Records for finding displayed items
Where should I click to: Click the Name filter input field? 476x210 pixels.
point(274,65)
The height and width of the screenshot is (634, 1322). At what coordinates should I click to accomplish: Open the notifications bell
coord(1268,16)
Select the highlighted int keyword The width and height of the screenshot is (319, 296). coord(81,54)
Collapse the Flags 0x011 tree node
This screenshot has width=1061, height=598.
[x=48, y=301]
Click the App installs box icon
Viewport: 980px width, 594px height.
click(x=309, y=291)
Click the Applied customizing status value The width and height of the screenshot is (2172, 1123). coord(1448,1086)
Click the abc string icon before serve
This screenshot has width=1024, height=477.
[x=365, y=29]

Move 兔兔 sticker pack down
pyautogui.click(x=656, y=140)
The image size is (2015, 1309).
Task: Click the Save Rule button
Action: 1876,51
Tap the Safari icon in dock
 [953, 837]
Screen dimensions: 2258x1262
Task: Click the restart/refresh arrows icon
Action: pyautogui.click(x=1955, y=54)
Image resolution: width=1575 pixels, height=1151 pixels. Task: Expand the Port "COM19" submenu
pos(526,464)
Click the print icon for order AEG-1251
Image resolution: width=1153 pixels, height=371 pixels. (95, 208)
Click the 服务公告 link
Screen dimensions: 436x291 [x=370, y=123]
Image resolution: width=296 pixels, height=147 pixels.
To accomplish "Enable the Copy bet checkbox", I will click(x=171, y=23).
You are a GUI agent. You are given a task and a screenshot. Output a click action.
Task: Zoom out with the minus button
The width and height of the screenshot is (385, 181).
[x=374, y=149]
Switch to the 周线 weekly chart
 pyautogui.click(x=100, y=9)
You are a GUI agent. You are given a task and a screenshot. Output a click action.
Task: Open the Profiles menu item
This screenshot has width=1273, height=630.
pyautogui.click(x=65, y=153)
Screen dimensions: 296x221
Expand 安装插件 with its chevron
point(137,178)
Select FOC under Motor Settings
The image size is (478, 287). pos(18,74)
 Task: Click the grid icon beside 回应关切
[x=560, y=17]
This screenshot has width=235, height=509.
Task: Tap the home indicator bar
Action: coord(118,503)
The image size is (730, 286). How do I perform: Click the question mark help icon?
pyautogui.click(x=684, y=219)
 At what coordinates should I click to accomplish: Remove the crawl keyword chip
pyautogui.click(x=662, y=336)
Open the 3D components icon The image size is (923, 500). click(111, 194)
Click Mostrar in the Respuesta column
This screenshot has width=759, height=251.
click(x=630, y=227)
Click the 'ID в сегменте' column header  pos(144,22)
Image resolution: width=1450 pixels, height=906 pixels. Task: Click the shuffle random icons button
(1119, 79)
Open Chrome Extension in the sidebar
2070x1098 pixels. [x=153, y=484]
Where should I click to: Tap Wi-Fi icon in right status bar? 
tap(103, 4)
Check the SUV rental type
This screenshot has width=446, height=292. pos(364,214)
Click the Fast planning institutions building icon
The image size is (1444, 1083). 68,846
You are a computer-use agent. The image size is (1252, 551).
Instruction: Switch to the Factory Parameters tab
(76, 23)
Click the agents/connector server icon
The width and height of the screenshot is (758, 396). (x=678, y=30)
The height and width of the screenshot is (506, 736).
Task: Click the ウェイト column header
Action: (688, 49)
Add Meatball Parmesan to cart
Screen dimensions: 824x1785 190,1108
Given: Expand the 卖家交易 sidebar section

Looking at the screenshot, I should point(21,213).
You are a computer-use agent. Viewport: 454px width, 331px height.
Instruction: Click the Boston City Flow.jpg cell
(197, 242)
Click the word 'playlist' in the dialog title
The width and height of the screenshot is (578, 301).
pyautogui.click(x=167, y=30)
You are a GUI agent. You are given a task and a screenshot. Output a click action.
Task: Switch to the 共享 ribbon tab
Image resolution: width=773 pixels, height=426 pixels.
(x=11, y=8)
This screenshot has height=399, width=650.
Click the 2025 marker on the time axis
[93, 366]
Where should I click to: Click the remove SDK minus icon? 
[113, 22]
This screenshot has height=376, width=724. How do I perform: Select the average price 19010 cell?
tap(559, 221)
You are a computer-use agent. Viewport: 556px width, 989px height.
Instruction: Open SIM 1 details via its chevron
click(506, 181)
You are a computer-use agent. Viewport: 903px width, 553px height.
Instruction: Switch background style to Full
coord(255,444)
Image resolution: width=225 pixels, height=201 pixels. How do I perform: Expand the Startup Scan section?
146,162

# WHAT YOU NEED TO DO
Set down the lines of the material from the line containing "Where should I click to: Click the remove" through the end of the material, with no changes.

# SOLUTION BELOW
Where should I click to: Click the remove SDK minus icon? 
[113, 22]
This screenshot has height=376, width=724. How do I perform: Select the average price 19010 cell?
tap(559, 221)
You are a computer-use agent. Viewport: 556px width, 989px height.
Instruction: Open SIM 1 details via its chevron
click(506, 181)
You are a computer-use agent. Viewport: 903px width, 553px height.
Instruction: Switch background style to Full
coord(255,444)
Image resolution: width=225 pixels, height=201 pixels. How do I perform: Expand the Startup Scan section?
146,162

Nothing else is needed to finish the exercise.